Top of Reading passage

Spring snowflake - Leucojum vernum |
I'm not counting down the hours or minutes until midnight. I'm counting down the days until the first irises, and daffodils, and crocus bulbs emerge. Spring starts a whole new gardening year after being cooped up from the cold. And I can't wait!
Irises |
There's something magical about seeing the earth renewed after its winter slumber. Something poetic. Last year, Stacy of Microcosm, waxed poetic thirteen (or fewer) ways about the crocus, and asked us to join her. It was a fun lesson in patience and anticipation waiting for the first crocus bulb to emerge.
Jasmine |
But the best part about spring is that it turns gloriously into May. I know - May is not technically a separate season. But for gardeners, it is!
Roses |
Before I started gardening, May was for graduations and holidays. But now it's much, more more.
Hydrangea |
It's the month I look forward to the most, because it seems that the entire garden bursts forth in blooms in the merry month of May. You can literally watch the grass growing, and the buds opening. I guess that's why Carol of May Dreams Gardens named her blog after this particular month.

Bottom of Reading passage

Apply what you read:
1 > Answer these questions about the spring gardening post:
(a) Which three flowers is the writer waiting to see come up?
(b) What did May mean to the writer before taking up gardening?
(c) What is the name of Stacy's blog?
2 > Write the next part of the spring gardening post, picking up right after its final sentence and keeping the same voice and topic.

Top of Records

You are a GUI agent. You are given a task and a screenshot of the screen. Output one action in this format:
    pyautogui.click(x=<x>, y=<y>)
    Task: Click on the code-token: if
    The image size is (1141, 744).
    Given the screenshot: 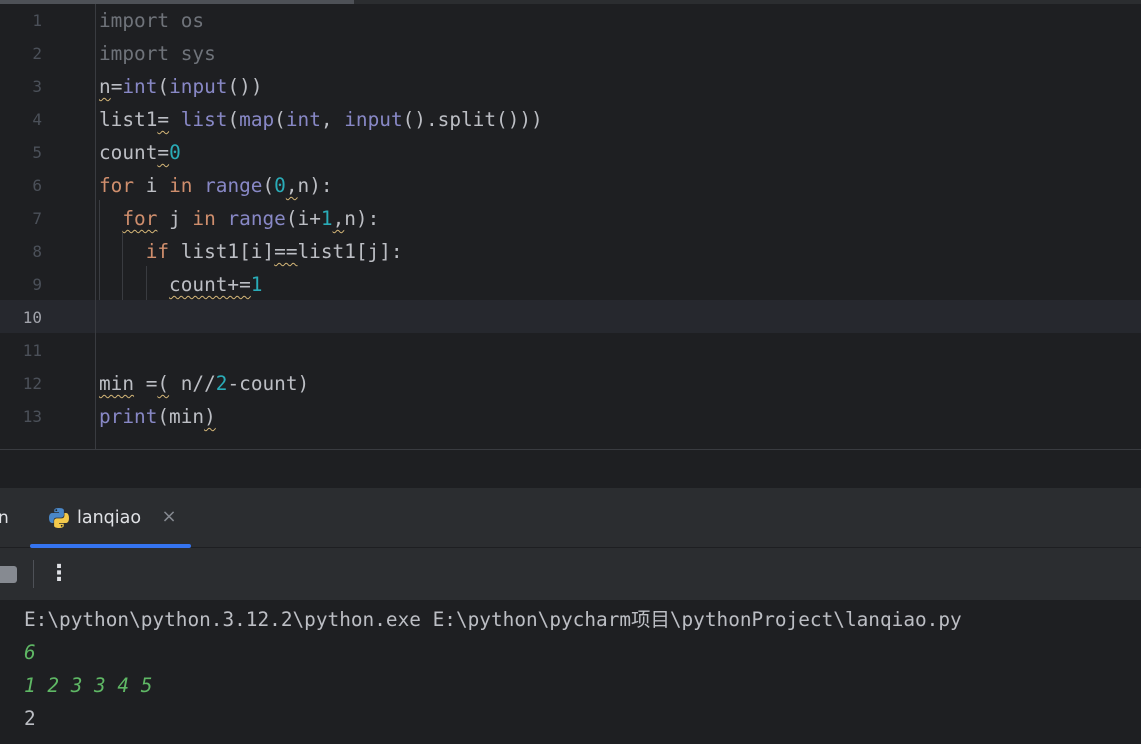 What is the action you would take?
    pyautogui.click(x=158, y=252)
    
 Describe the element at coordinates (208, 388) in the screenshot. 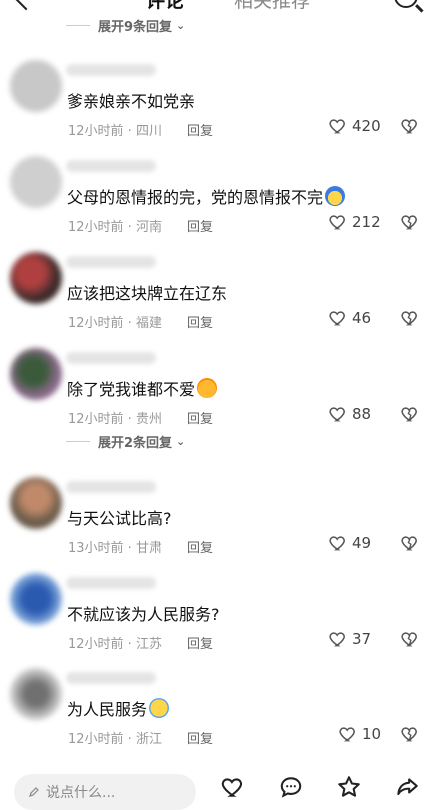

I see `rofl-face-icon` at that location.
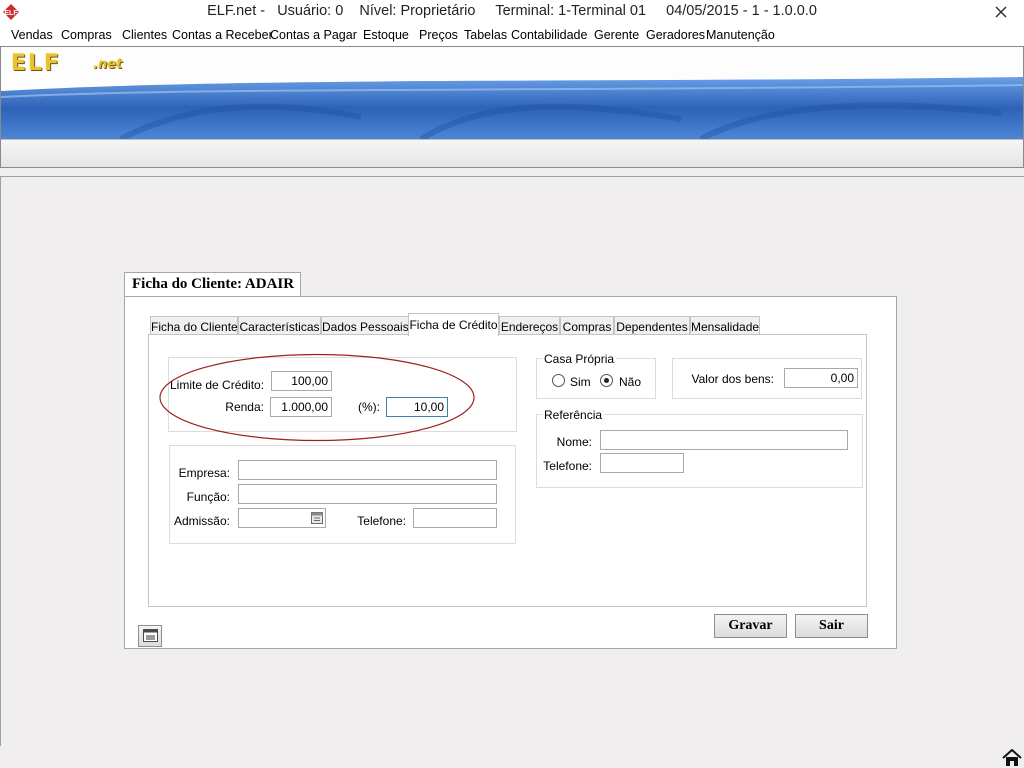 Image resolution: width=1024 pixels, height=768 pixels. What do you see at coordinates (630, 382) in the screenshot?
I see `radio-nao-label: Não` at bounding box center [630, 382].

Bottom of Records

Answer section:
1 >
(a) Irises, daffodils, and crocus bulbs.
(b) Graduations and holidays.
(c) Microcosm.

2 >
Gaura |
Of course, May also heralds in the start of summer. And when I think of summer, I think of roses. Glorious, beautiful roses that bloom all summer and in my dreams all year long. Some summers we have the nightmare of a drought, but the thrill of seeing the garden filled with roses blooming is what I most look forward to each year.
Roses |
It's also always fun to find another gardener that has fallen completely head over heels in love with roses and has the same dream for their garden. Recently, I've found the blog of a new rose addict, Janie of Alabama Rose and Flower Garden from a Non-Green Thumb, and her words make me yearn to see in my roses in bloom again.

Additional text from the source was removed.